Source extract>
┏━━
Mia Wenjen, a third-generation Japanese-American who runs a children’s literary blog called PragmaticMom, has written critically of Geisel’s cartoons and blasted the museum for leaving them out.

“Dr. Seuss owes it to Japanese-Americans and to the American people to acknowledge the role that his racist political cartoons played, so that this atrocity doesn’t happen to minority groups again,” Wenjen says in an email.

One of Geisel’s own family members, who helped curate an exhibit for the museum, says that Geisel would agree.

“I think he would find it a legitimate criticism because I remember talking to him about it at least once and him saying that things were done a certain way back then,” says Ted Owens, a great-nephew of Geisel. “Characterisations were done, and he was a cartoonist and he tended to adopt those. And I know later in his life he was not proud of those at all.”

Geisel suggested this himself decades after the war. In a 1976 interview, he said of his PM cartoons: “When I look at them now, they’re hurriedly and embarrassingly badly drawn. And they’re full of snap judgments that every political cartoonist has to make.” He also tried to make amends — in his own way. Horton Hears a Who!, from 1954, is widely seen as an apology of sorts from Geisel, attempting to promote equal treatment with the famous line, “A person’s a person no matter how small.”
┗━━
Data excerpt>
┏━━
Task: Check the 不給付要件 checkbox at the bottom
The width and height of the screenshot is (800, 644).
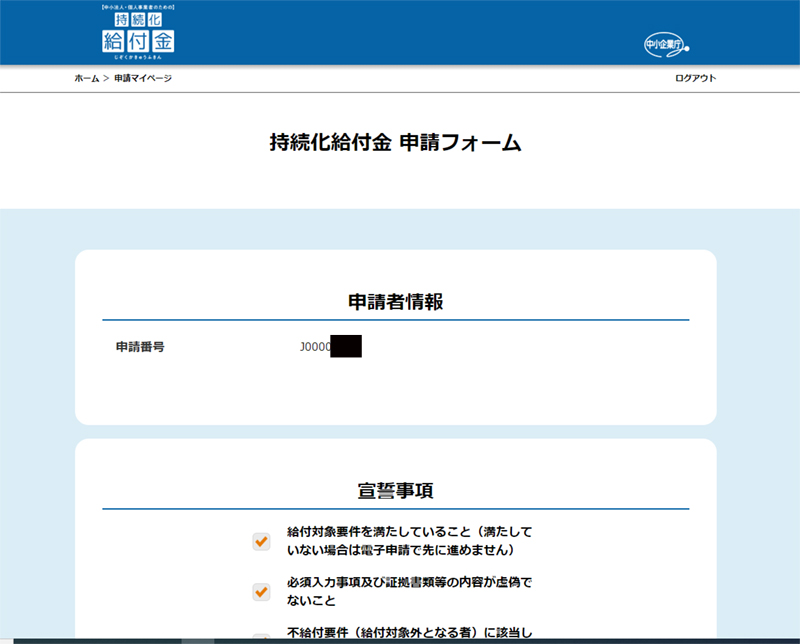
┗━━
Work instructions>
- a) In the passage about Dr. Seuss's wartime cartoons, which book is widely seen as an apology of sorts from Geisel?
- b) Continue the passage about Dr. Seuss's wartime cartoons from where it stops.

Task-by-task outputs>
- a) Horton Hears a Who!, from 1954.

- b)
At the museum, located amid a complex of other museums in Springfield, where Geisel grew up, the first floor is geared toward young children. Aside from the murals, there are mock-ups of Springfield landmarks that inspired Geisel’s illustrations, such as the castle-like Howard Street Armory. The top floor features artefacts like letters, sketches, the desk at which Geisel drew and the bifocals he wore.

Kay Simpson, president of Springfield Museums, who runs the complex, and her husband, John, the museum’s project director of exhibitions, defend the decision to leave out the cartoons. “We really wanted to make it a children’s experience on the first floor, and we’re showcasing the family collections on the second floor,” she says. Geisel’s questionable work would fit better in one of the adjacent history museums, where it has been displayed before, she adds.